Removal of Nitrogen During Needle Senescence in Scots Pine (Pinus-Sylvestris L)
Oecologia: 1994 99:290-296
The concentrations of arginine, protein and total nitrogen (N) and the abundance of N-15 were measured in 3- and 4-year-old needles of Scots pine trees fertilized with either 0 (C), 36 (N1) or 73 (N2) kg N ha(-1) year(-1) annually for 22 years (average doses of N). Remaining green needles and needles that were shed were compared and removal of N from total, protein and arginine pools was calculated. Earlier investigations had shown that high arginine concentrations are found in needles of trees that have an excessive N supply (Nasholm and Ericsson 1990). This study aimed to elucidate the fate of the accumulated arginine during needle senescence. It was speculated that a low removal of arginine during senescence would implicate that the primary function of arginine is in N detoxification and not in N storage. Moreover, litter quality would be altered if needles are shed with high concentrations of arginine and this might affect the turnover of N in forest ecosystems. In remaining green needles, the concentration of total N increased with increasing N supply. Protein N concentrations were higher in fertilized trees, but did not differ between the two N treatments. Arginine N was low in C and N1 trees but high in N2 trees. Senescent needles from C and N1 trees had about equal total N concentrations while in N2 trees this concentration was significantly higher. Protein N in senescent needles did not differ between treatments. Arginine N, however, was less than 0.1 mg g(-1) dw in C and N1 trees but was higher than 1.5 mg g(-1) dw in N2 trees. Removal of N was highest in N1 trees followed by C trees while N2 trees removed least N from senescing needles. The high concentration of total N in senescent needles from N2 trees was to a great extent explained by a high arginine concentration. The delta(15)N value of remaining, green needles was higher (less negative) in N2 trees than in C and N1 trees.
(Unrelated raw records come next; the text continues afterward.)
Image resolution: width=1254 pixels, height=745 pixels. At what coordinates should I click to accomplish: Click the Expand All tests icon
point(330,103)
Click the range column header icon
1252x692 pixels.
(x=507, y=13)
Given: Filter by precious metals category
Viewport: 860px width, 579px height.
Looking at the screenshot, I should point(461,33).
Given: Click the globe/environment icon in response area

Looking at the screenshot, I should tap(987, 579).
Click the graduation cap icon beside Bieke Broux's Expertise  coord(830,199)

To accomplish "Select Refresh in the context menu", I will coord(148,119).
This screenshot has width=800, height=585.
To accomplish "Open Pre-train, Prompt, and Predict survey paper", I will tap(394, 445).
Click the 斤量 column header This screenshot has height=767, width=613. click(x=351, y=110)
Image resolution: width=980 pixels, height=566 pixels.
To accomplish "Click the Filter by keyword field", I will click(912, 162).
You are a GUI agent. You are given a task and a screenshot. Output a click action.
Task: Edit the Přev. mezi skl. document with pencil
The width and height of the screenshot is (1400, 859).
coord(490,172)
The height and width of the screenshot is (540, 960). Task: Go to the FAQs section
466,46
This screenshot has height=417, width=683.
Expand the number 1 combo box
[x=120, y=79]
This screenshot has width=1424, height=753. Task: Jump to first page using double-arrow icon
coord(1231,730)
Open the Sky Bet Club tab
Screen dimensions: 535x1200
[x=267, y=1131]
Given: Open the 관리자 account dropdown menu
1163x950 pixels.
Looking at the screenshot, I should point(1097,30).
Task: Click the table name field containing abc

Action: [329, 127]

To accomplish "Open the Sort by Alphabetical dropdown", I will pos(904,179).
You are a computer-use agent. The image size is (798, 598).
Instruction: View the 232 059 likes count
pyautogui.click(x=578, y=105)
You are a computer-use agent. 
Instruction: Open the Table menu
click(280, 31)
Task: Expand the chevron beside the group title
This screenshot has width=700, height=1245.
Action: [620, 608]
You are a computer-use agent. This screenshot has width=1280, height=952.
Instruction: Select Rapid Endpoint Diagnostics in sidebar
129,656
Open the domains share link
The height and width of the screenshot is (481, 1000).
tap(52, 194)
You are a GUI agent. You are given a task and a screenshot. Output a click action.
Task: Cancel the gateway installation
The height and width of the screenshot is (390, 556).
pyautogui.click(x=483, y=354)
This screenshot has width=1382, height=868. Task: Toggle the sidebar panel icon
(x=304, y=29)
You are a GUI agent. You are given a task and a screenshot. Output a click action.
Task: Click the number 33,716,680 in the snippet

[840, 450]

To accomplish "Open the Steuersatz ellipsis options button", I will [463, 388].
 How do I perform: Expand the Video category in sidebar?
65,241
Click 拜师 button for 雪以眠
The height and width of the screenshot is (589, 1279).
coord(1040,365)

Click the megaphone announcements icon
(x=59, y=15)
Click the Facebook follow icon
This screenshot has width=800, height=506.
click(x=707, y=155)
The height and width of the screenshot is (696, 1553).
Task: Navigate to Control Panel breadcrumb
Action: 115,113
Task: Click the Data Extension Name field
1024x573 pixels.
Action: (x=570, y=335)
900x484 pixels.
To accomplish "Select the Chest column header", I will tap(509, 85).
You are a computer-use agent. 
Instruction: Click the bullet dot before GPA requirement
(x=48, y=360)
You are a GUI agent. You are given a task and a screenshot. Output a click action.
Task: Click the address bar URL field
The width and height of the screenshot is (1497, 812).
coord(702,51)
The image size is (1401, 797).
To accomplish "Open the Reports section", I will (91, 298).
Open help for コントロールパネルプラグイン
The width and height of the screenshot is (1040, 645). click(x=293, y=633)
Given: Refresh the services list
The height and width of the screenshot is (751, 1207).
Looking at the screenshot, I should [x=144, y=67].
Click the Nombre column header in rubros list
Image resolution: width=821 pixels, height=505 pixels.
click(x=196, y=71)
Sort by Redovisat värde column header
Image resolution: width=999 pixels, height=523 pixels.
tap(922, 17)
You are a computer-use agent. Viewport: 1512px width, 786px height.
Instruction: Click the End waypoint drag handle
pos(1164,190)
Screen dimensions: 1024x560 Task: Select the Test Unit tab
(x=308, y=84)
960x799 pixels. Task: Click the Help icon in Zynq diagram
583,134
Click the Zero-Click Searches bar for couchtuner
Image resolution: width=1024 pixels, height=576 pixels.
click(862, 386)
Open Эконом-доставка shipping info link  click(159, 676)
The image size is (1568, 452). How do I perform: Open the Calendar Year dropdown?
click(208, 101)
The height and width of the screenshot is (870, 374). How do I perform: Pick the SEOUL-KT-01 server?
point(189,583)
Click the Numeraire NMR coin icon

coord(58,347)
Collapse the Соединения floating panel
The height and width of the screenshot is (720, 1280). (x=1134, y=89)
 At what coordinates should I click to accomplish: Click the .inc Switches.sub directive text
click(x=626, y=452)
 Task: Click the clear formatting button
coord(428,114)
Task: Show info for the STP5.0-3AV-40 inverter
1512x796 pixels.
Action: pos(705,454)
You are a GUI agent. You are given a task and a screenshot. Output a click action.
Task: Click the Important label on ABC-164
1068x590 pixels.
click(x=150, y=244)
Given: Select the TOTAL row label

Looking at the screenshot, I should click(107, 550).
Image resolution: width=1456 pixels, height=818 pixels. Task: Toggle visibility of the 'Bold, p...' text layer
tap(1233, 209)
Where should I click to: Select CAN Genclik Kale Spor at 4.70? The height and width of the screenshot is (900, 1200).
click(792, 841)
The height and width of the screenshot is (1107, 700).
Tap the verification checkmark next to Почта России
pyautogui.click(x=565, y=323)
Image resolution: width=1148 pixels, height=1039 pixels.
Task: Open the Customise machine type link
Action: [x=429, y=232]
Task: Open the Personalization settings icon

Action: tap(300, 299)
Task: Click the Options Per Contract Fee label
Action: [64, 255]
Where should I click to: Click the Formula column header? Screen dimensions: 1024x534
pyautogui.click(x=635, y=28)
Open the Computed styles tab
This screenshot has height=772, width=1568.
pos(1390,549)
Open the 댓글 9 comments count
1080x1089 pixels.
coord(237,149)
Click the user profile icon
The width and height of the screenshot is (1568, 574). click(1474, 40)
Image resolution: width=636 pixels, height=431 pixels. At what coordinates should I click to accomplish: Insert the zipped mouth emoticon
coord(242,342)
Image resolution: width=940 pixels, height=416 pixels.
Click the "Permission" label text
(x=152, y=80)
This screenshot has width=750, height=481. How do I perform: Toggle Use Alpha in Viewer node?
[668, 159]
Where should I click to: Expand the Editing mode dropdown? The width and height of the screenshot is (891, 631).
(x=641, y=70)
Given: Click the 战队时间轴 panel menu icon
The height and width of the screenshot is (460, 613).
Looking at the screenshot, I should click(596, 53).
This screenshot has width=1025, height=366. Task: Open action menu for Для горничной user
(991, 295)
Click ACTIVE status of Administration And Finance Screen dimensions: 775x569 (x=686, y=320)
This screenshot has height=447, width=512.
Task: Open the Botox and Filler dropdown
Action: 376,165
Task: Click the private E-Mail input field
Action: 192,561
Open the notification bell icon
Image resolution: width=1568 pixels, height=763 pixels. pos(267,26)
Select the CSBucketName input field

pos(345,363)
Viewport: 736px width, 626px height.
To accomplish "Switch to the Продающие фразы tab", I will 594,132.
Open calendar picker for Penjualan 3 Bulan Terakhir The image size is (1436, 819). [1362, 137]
The same pattern was found for senescent needles. Comparisons of delta(15)N values between remaining, green and senescent needles within each treatment showed a significant increase in delta(15)N for all treatments during senescence possibly indicating losses of N as NH3 (g) from needles during senescence. It is concluded that arginine, accumulated in response to high N supply, is retranslocated only to a small extent during needle senescence. The ecological and physiological implications of this finding are discussed.